Taking Tomone to the shrine

Yesterday we took Tomone outdoors for the first time. The occasion was her first trip to a Shinto shrine for a blessing. Futakashira Shrine (Two Pillars Shrine) is less than a kilometer from our home, but we took the car anyway. The first picture shows Tomone sitting in her car seat in the parking lot of the shrine.


The second picture shows my wife, daughter, and Tomone (her white dress is just visible under my daugher's left arm).

The ceremony was quite impressive. After filling out some forms and paying 10,000 yen (about $100) at the office in the administration building, we were sent up stairs to a waiting room. There were two big sofas and a coffee table and it looked like any living room. There was even a TV with tape recorder and a large collection of tapes about Shinto - and some popular cartoons. After about 20 minutes the priestess came in and asked us to follow her. I had the impression that the wait had been for her to get dressed into the ceremonial kimono she was wearing.

We followed her across a bridge to the second floor of the shrine proper and were guided to seats in a large room.
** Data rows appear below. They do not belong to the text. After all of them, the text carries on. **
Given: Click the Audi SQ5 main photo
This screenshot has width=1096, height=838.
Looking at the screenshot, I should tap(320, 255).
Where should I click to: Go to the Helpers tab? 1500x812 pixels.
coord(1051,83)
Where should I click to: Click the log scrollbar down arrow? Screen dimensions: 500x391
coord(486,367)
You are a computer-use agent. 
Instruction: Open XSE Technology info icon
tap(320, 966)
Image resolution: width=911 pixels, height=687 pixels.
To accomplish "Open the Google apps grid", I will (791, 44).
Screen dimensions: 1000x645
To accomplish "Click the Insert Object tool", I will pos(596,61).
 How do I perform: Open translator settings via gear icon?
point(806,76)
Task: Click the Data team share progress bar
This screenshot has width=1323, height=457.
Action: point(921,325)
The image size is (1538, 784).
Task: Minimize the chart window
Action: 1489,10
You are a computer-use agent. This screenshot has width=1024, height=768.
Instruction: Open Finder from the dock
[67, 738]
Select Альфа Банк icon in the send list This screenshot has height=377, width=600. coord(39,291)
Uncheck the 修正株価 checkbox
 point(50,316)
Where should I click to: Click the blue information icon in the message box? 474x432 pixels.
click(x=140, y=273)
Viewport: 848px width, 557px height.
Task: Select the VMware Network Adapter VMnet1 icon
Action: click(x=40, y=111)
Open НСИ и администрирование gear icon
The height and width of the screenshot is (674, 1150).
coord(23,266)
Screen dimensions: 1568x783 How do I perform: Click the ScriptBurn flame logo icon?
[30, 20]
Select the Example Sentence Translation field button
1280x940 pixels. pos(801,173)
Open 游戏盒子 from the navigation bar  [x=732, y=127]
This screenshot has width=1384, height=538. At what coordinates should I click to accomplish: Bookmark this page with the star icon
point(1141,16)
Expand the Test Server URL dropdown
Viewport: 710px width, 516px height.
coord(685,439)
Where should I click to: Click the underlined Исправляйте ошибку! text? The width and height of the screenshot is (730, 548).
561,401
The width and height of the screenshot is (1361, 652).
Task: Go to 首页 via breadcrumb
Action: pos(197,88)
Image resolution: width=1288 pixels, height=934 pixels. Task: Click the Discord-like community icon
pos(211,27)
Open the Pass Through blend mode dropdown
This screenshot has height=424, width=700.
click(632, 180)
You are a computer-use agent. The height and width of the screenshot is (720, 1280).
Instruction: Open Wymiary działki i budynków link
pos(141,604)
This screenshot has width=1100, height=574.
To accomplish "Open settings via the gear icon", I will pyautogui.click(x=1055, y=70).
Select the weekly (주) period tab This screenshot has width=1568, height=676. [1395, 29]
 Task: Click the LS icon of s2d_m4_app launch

At the very front of the room there was a round mirror which represents Amaterasu, the Sun God. Once we were seated properly, the priestess start beating on a large drum, making a loud sound that scared the baby. She then stood at a narrow table, facing the mirror and sang a song, I think, asking the god to favor the baby and us. There were some small packages on the table which she took to the table holding the mirror. Since she was facing the mirror with her back to us, I could not see what she was doing, but eventual she brought the packages back and replaced them on the table. Next, after sitting down and then standing up again, she went to the left side of the room, where she sang another song. She was standing in front of a wooden stick with folded white paper banners hanging from it. She waved this around and then came over to us and asked us to bow our heads while she wave the stick over our heads.

After sitting and standing again plus starting a tape recording of classical shrine music, she went to the right side of the room where she went through a similar ritual, however, rather than the stick she used a rattle.

Finally she returned to the middle of the room and finished with a final song.

She guided us back around the balcony and across the bridge to the admin building and left us to find our own way out. We were quite surprised when she reappear as we left. She wanted to see the baby and after appropriate comments she went on her way.

We stopped for pictures in front of the shrine building. The last picture shows me holding Tomone, who is still dress in her fancy lace dress that she was given by one of our friends expressly for visiting the shrine.